Il 27 aprile 2026, un grave incidente stradale a Castel d’Aiano, in provincia di Bologna, ha causato la morte di Gaetano Martone, 69 anni, originario del Casertano. L’uomo stava percorrendo a piedi via dei Piani quando è stato travolto; il conducente dell’auto, un 52enne di nazionalità albanese, si è poi allontanato senza fermarsi e senza prestare soccorso. Dopo le indagini, i Carabinieri della Stazione di Castel d’Aiano hanno arrestato l’automobilista con l’accusa di omicidio stradale, fuga e omissione di soccorso.
Ricostruzione dei fatti: come è avvenuto l’investimento
Il sinistro si è verificato intorno alle 18:30. I Carabinieri hanno ricevuto la segnalazione di un pedone investito e rinvenuto sulla carreggiata privo di vita; arrivati sul posto, hanno constatato il decesso di Gaetano Martone. Nel corso dei rilievi, è stata individuata l’auto coinvolta, una Mercedes-Benz GLC 250, a circa 500 metri dal punto dell’impatto. Il mezzo presentava danni frontali compatibili con un investimento: parabrezza infranto, tracce ematiche e airbag attivati. Il conducente, nel frattempo, si era allontanato ma è stato rintracciato nelle vicinanze e identificato come proprietario della Mercedes.

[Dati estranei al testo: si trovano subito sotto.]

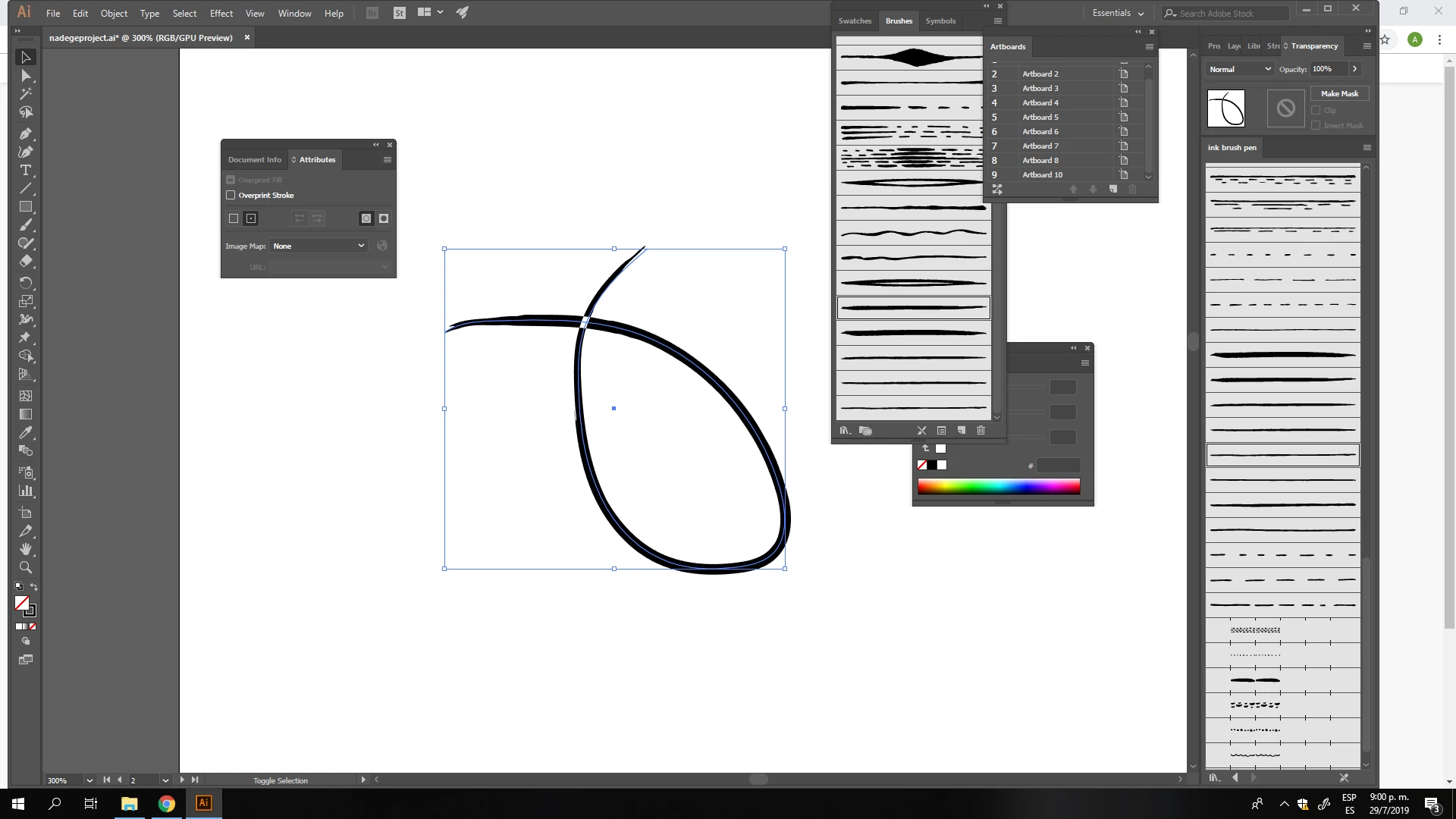1456x819 pixels.
Task: Select the Paintbrush tool
Action: pos(25,225)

Versione del conducente e primi riscontri investigativi
Sentito dai Carabinieri, il 52enne ha dichiarato di aver perso il controllo dell’auto, pur sostenendo di non aver investito Martone. Nonostante ciò, ha rifiutato di sottoporsi all’etilometro, mentre ha accettato un prelievo ematico presso una struttura sanitaria. Gli esami tossicologici successivi hanno evidenziato un tasso alcolemico pari a 2,0 g/l e la presenza di un metabolita della cocaina, elementi che confermano una guida sotto l’influenza di alcol e sostanze stupefacenti.

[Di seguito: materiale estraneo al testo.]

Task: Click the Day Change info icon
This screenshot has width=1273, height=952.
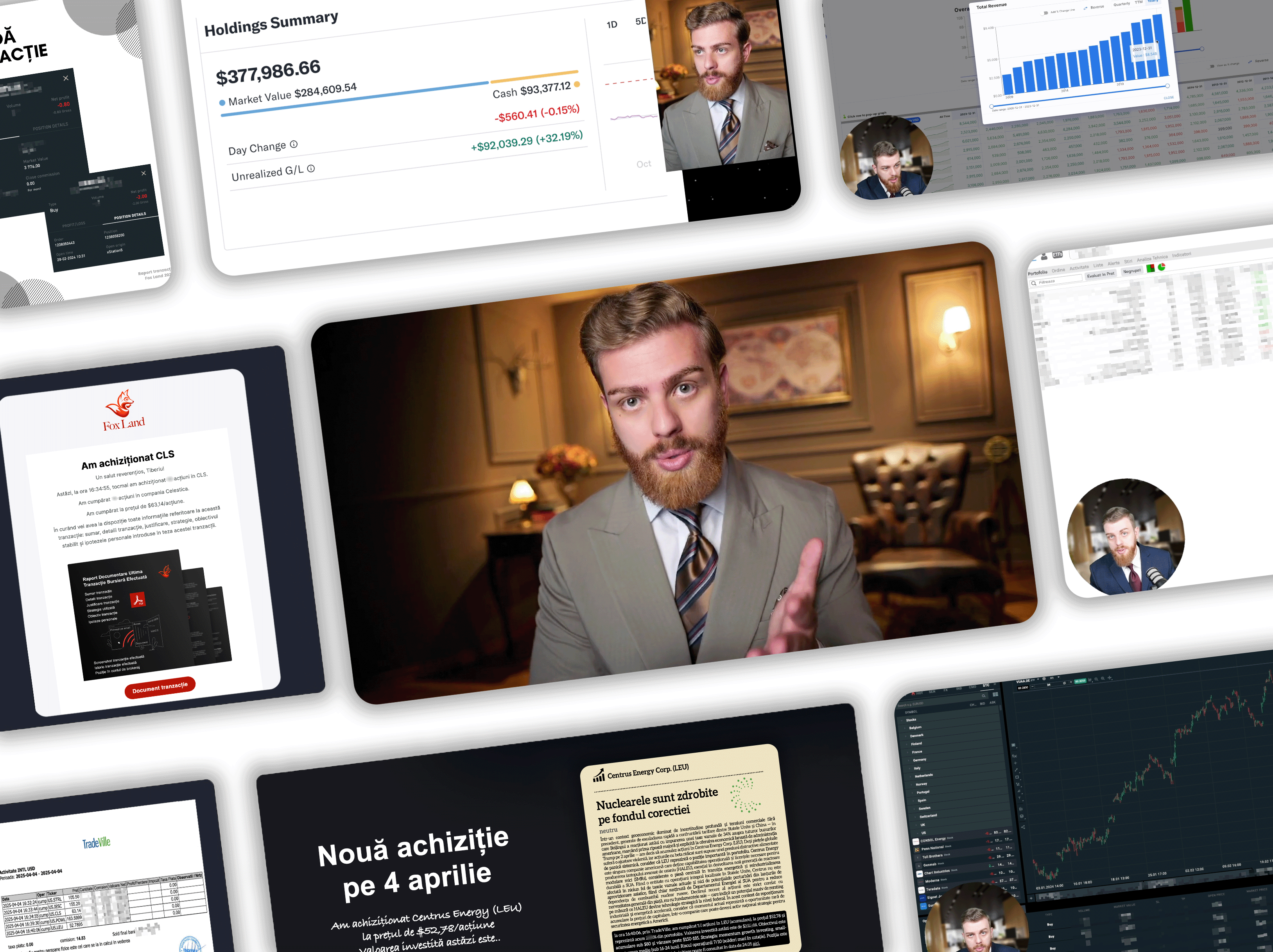Action: click(x=294, y=144)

Contestazioni, provvedimenti e sviluppi giudiziari
Alla luce delle prove raccolte e delle dichiarazioni rese, i Carabinieri hanno deferito l’uomo alla Procura della Repubblica di Bologna. Dopo la convalida dell’arresto, il giudice ha disposto nei suoi confronti la misura cautelare degli arresti domiciliari in attesa delle successive fasi dell’inchiesta. L’autovettura è stata posta sotto sequestro e la salma di Gaetano Martone è stata riconsegnata ai familiari per lo svolgimento dei funerali.